Unfortunately, a lot of people are hung up on typing enneagram through behaviors, which are often stereotypical, rather than looking into core motivations.

I'm in the same boat, I think CP 6s are inherently different than 8s, and that not all people who type as CP 6 are even CP. I would go as far as to say CP and P labels are completely unnecessary since every 6 is a 6 and would have signs of both, which are irrelevant to the core fears.

However, I think what they mean by "act like an 8" is having similar behaviors. Not necessarily that they're trying to put an image on for the sake of wanting to appear that way.


----------



## Karkino (May 25, 2017)

CelineDijon said:


> They don't have the same motivations at all. Like not even close. Even a ''Counterphobic'' 6 is still a 6, he will be motivated by 6 things and the 8 will be motivated by 8 things. I don't believe a cp 6 can ''act like an 8'' which is what I've heard a lot over the years.
> 
> By the way wouldn't ''acting like something'' be more of a 3 or 4 trait?
> 
> Also, 6's can be strong, it doesn't mean they're counterphobic.

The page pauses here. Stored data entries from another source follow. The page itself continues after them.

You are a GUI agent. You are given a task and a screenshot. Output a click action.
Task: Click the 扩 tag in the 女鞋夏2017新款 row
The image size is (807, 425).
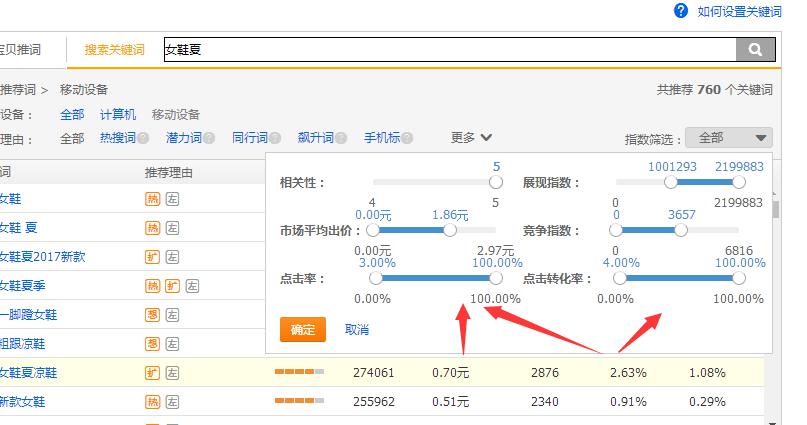tap(153, 257)
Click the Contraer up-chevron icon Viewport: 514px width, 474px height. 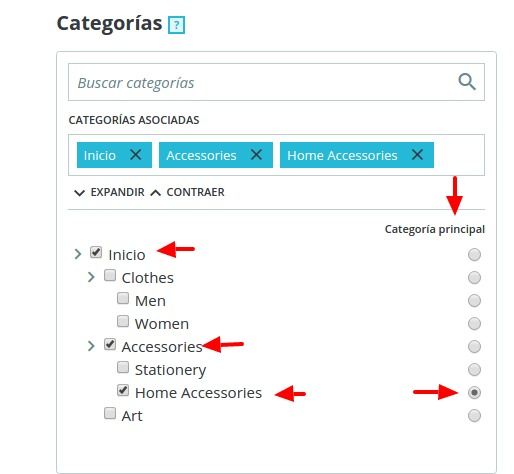tap(156, 193)
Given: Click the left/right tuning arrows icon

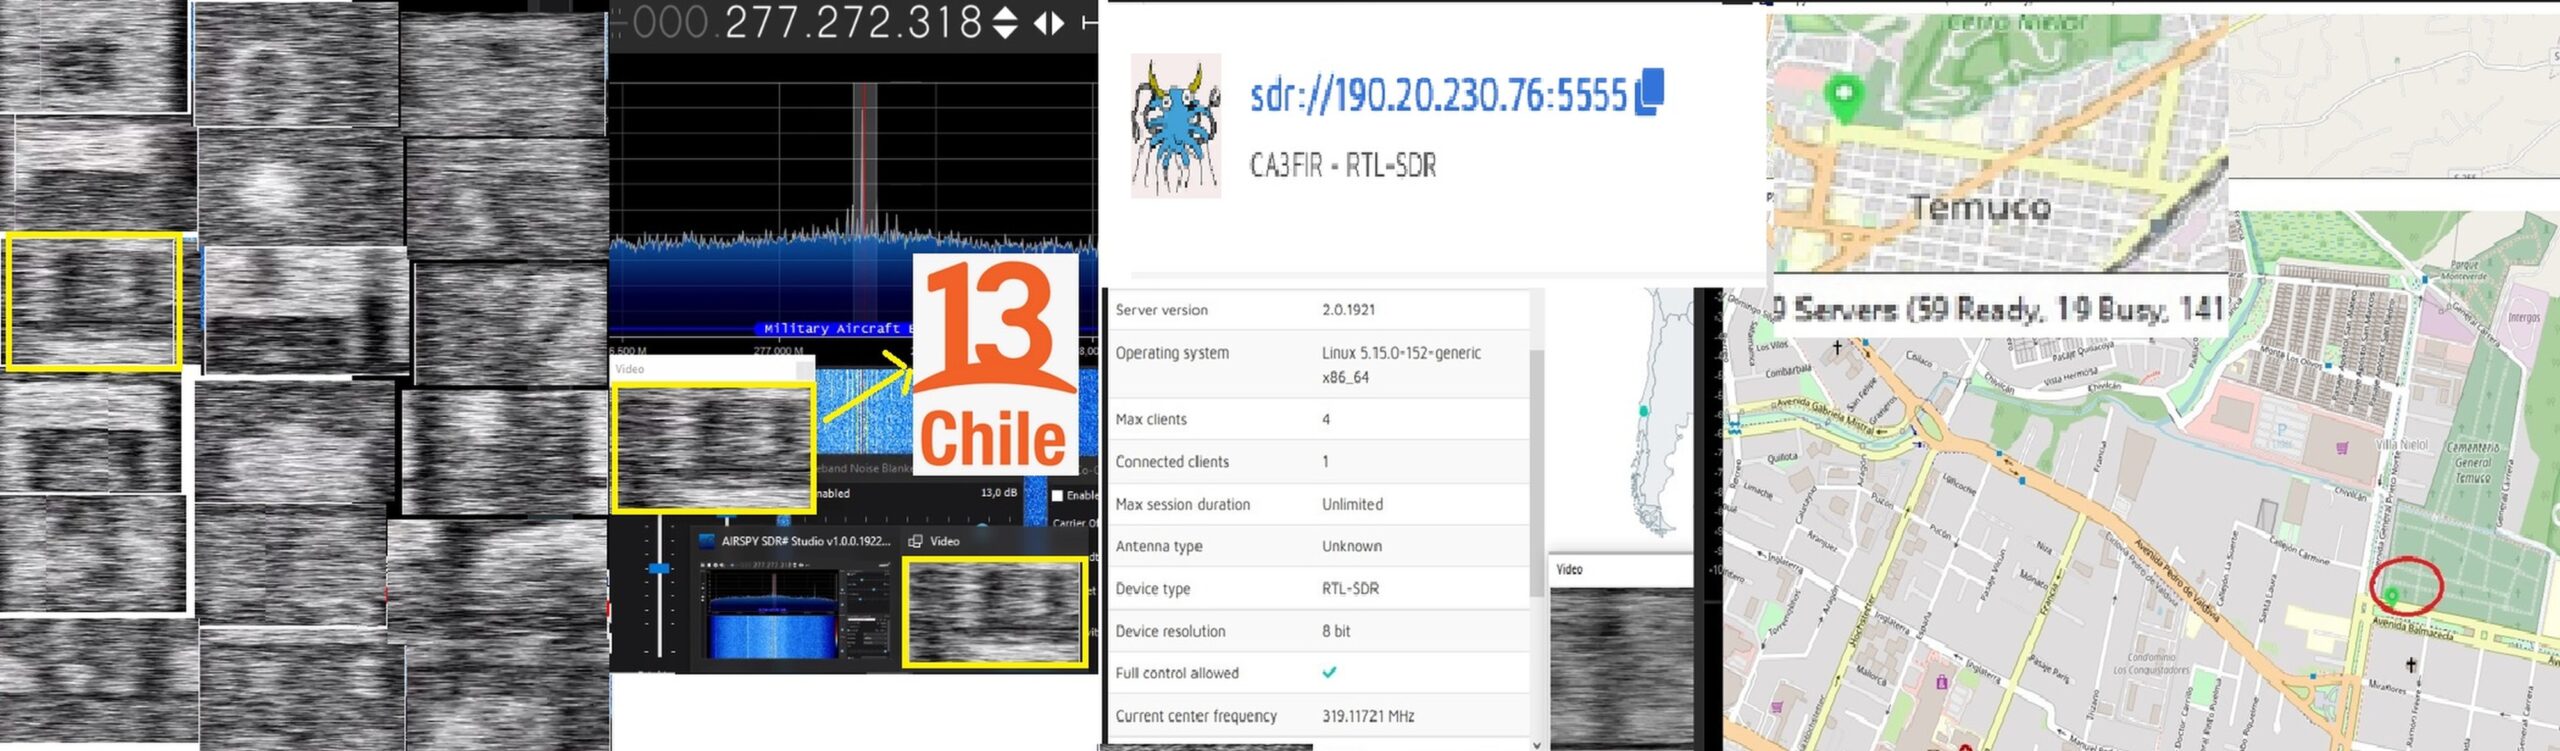Looking at the screenshot, I should click(1049, 23).
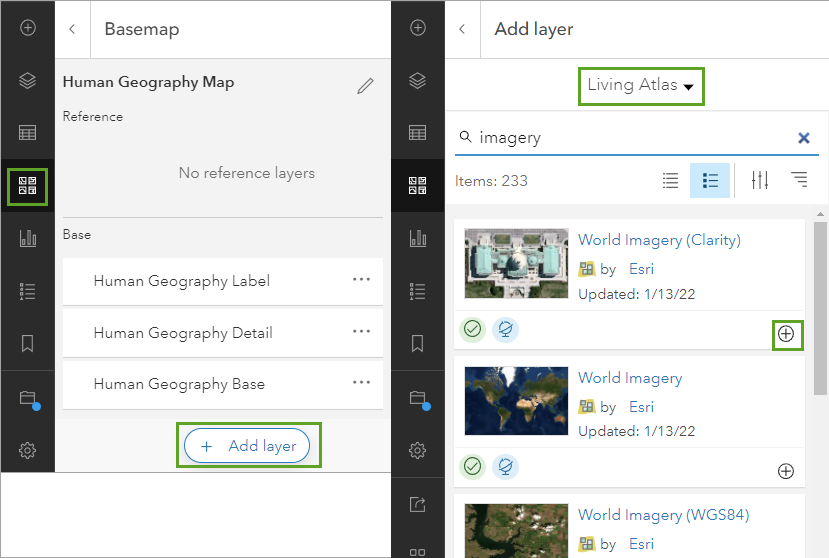
Task: Open the Layers icon in left toolbar
Action: tap(28, 81)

If you use the tritype theory, then it starts making more sense, at least imo, that SIXes are much more likely to be confused with EIGHTs than any other enneatype. SIXes with an EIGHT fix (682, 683 and 684) fulfill their basic desire of feeling safe by going after what they fear and eliminate the problem at the source. While SIXes of any tritype are able to become counterphobic and manifest assertive or aggressive behavior, adding the EIGHT fix to the mix is like cranking the ambivalent SIX energy to a stronger need to cut the bogus crap out of the way and calling out what is insincere to them. However, the main behavioral manifestation of the type will remain present the whole time : SIXes are testers and try to sniff out the problem before being in trouble. They can be much more provocative and anti-autoritarian than EIGHTS who will act fiercely only if said issue is preventing them from reaching their goals first. 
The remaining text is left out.